Yücel Boru’da iş cinayeti

Birleşik Metal-İş’in örgütlü olduğu Gebze’de kurulu bulunan Yücel Boru’da 3 Temmuz günü 38 yaşındaki Erol Aydın iş makinelerinin arasında sıkışarak feci şekilde can verdi.

Yaklaşık 300 işçinin çalıştığı fabrikada olayın hemen ardından işçiler iş durdurarak patronun kar hırsına kurban giden arkadaşlarına sahip çıktılar. Bir sonraki vardiyaya da haber iletildikten sonra işçiler, işe başlamamak yönünde karar aldılar.

Kızıl Bayrak / Gebze


 

 

Gebze’de işçi toplantısı...

Gebze BDSP başlattığı kampanya çerçevesinde 5 Temmuz günü bir işçi toplantısı gerçekleştirdi.
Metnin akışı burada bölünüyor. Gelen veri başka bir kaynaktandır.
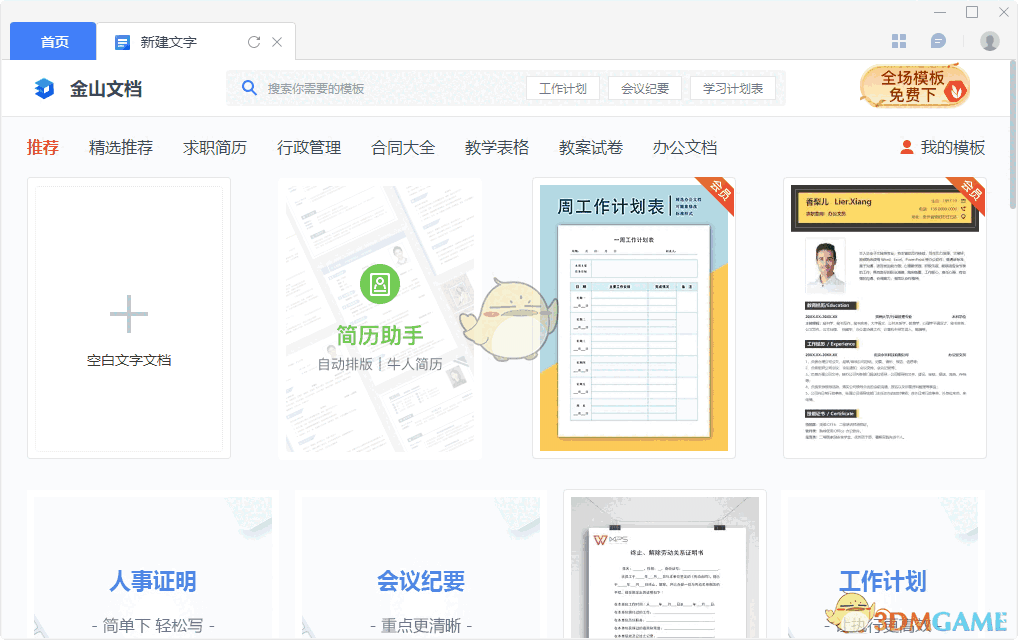Viewport: 1018px width, 640px height.
Task: Switch to 办公文档 template category
Action: (684, 147)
BDSP temsilcisinin kriz ve sonuçları üzerine gerçekleştirdiği sunumun ardından, bölgede nelerin yapılabileceği ve çalışmanın hangi temelde örgütlenmesi gerektiği üzerine canlı tartışmalar yürütüldü. Toplantıya katılan hemen tüm işçiler söz aldılar. Fabrikalardaki gelişmelerden sendikaların durumuna, süren direnişlerden kriz karşıtı mücadelenin sorunlarına kadar birçok konu ele alındı.

Yürütülecek kampanyaya ilişkin, krizin faturası ile karşı karşıya kalan ancak “Kriz varsa çare de var” gibi kampanyalarla bilinci bulanıklaştırılmaya çalışan işçi ve emekçilere yönelik yoğun bir aydınlatma ve bilinçlendirme faaliyetinin örgütlenmesi ve bu çerçevede;

- Yaygın bir bildiri ve afiş çalışması örgütleme,

- Fabrika zemininde ve/veya merkezi biçimde eğitici seminerler ve paneller örgütlenme,

- Kriz karşıtı çalışmanın mevzileri olarak süren direnişlerle sınıf dayanışmasını geliştirme, bu kapsamda direniş ziyaretleri gerçekleştirme,

- Direnişlerin en geniş emekçi kamuoyuna taşınmasına yönelik çalışmalar yapma,

- Alanda yürütülen cılız ve dağınık kriz karşıtı çalışmayı birleşik bir zemine yayma ve oluşturulacak bir heyetle ilk görüşmelere hızla başlama kararları alındı ve bir kampanya takvimi oluşturuldu.

Değişik sektörden işçilerin katıldığı toplantı, bileşenin sınıf karakteri, tartışmalardaki canlılık ve toplantıdan somut sonuçlar çıkartılması bakımından kampanya kapsamında son derece anlamlı oldu.